→ **WORK ITEM**:
The string "Select" may appear on lines of the entries below; report how many such lines there are, and only that.

→ **INPUT FOR THIS TASK**:
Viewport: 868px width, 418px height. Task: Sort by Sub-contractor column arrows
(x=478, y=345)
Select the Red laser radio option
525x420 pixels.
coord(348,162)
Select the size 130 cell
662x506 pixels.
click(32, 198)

...

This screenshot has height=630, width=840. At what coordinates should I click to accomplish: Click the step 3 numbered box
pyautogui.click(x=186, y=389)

→ **RESPONSE FOR THIS EXERCISE**:
2